What a heartwarming, sweet story February 19, 2001 Busy Mom (Ohio) 17 out of 18 found this review helpful
I just finished this book of which one of my book clubs suggested that I read ~~ and it is really one of the best written books I have read in a long while. The author doesn't grab your attention by the horn, but slowly, softly does she tell her story between two cousins and the choices they have made with their lives. And she is excellent weaving two lives separated by different cultures and oceans. You can feel the hot air in India, being surrounded by jasmine and you can see New York through Indian eyes ~~ feeling the sense of freedom of being away from a different lifestyle.Anju and Sudha are unforgettable characters ~~ each so different in her way and both strong women. They grew up closer than twins for they were always together, and the stories they tell to each other are exiquiste. Then marriage and their choices regarding their marriages only kept them apart for a while ~~ after all, they are sisters of the heart and nothing can really keep them apart. It makes one wish that they had a close relationship like theirs in their lives. They are so fortunate and yet so unfortunate. I highly recommend this book. It is an easy read and the whispers that Divakaruni tells throughout the book isn't easily forgotten. This is the first book I've read by Divakaruni and she is an author I promise to read again. She makes you feel like you're sitting some place safe while someone you love most in this world is telling you secrets only for your ears. And that is the most delicious feeling ever to have in this lifetime. If an author can create that feeling with a book, then she is superbly talented.
Beautiful, lyrical tale March 4, 2002 13 out of 13 found this review helpful
This beautifully written book is the story of two young women who are born on the same day, in the same home, to newly widowed mothers. The women are cousins, but grow up with a bond that makes them linked like sisters. The two have very different lives, as Anju, the witty and smart one, is truly a member of the Chaterjee family(a family of wealth and privilege), where as Sudha, the beautiful one, is a distant cousin. The story of how Sudha came to be, and who her father really is, is one of the many sub-stories that weaves its way into this intricately developed book.This book is about love, relationships, and about the fragility of life. It is also about things not always being what they seem. For Anju and Sudha are both forced to enter into arranged marriages.
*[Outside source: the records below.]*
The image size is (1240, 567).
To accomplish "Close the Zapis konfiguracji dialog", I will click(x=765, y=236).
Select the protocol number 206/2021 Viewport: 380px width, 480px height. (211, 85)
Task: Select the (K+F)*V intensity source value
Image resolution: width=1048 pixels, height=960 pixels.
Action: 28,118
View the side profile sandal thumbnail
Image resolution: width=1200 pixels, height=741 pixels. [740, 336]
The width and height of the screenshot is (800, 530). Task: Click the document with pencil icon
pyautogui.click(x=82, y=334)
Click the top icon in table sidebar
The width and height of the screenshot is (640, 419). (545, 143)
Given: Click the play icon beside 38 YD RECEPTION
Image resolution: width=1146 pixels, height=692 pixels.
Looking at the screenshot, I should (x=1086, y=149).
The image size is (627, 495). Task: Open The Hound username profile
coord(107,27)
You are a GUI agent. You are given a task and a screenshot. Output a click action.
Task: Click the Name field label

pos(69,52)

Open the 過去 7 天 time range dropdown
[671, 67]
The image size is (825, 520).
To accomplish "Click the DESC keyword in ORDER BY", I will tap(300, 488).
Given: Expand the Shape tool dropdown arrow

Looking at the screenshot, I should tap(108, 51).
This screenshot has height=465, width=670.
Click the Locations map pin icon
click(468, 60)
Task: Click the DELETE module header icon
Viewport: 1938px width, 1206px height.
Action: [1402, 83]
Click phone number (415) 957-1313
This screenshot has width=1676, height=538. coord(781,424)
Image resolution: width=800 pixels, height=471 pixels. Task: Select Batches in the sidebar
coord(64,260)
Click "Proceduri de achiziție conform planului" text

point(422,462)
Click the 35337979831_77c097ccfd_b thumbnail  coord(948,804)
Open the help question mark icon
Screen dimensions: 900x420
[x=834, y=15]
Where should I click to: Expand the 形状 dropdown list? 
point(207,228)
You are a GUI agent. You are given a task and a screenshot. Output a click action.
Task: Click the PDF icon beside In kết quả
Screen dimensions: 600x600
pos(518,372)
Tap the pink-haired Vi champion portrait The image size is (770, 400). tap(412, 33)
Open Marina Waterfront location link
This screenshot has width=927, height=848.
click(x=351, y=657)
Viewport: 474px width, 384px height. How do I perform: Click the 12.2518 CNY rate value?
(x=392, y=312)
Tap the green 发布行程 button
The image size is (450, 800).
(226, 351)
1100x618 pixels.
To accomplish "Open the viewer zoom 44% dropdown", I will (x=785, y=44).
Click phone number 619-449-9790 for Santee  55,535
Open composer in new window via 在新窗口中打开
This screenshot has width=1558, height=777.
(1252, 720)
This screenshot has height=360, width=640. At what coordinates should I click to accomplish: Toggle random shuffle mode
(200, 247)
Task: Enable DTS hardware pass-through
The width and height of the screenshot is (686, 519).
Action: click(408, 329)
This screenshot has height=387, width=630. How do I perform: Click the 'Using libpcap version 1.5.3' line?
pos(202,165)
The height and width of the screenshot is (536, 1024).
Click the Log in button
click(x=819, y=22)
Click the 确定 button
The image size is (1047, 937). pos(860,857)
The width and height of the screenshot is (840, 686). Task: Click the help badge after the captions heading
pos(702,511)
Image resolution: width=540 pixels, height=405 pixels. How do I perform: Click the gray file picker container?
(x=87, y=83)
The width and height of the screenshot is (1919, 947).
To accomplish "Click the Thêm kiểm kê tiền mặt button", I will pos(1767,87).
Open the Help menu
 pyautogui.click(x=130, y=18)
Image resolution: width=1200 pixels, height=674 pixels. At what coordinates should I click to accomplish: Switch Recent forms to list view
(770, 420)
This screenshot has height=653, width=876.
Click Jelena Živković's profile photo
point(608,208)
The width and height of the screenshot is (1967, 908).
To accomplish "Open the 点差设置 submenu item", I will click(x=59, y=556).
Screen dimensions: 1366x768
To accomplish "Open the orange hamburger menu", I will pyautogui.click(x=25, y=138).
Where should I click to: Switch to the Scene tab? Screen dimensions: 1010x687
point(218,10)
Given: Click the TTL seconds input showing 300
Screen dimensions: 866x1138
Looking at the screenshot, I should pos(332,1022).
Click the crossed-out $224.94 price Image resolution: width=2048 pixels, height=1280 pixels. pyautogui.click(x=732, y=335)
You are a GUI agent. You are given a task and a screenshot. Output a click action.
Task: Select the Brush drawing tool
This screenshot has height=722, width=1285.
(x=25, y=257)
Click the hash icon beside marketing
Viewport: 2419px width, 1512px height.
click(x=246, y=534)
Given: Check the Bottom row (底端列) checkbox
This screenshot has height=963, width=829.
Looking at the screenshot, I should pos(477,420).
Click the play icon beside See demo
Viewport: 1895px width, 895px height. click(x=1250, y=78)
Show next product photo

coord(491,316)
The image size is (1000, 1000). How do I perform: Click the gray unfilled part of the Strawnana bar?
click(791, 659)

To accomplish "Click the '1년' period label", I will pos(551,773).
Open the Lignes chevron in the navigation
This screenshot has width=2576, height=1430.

Poor Sudha's heart belongs to a man she met only once but was instantly drawn to, as he was to her. And the man she is led to marry answers none of her prayers. He is tied to his mother whom Sudha is never able to please. That story develops in ways I do not want to give away, but Sudha's character is one of strength and conviction. Anju is set with a man who she is instantly taken by, and at first he is taken by her, until he meets Sudha. He lives in America, and in time Anju leaves India to become an American wife as well. The complexities of the relationship between Anju and her husband Sunil are never quite revealed, leaving the reader to imagine what is truly going on. However, the tension is obvious, and Anju always remembers the way Sunil looked at her cousin with longing. Years pass and so do experiences, and Anju and Sudha do not share how they truly feel through letters or phone conversations until finally Anju truly needs her. Sudha's marriage does not quite go as planned, and he life takes unexpected twists and turns. As does Anju's. Ultimately leading them back into each other's arms and hearts. But can things ever be the same? This is basically where we are left, and then it is time to go on to the sequel!!! Fortunately I have it and cannot wait to dive into it. Ms. Divakaruni is an incredible writer who delves deep into the construct of human relationships and of the heart. This book is a treat, amazingly written and with a beautifully story of friendship and love. I highly recommend it.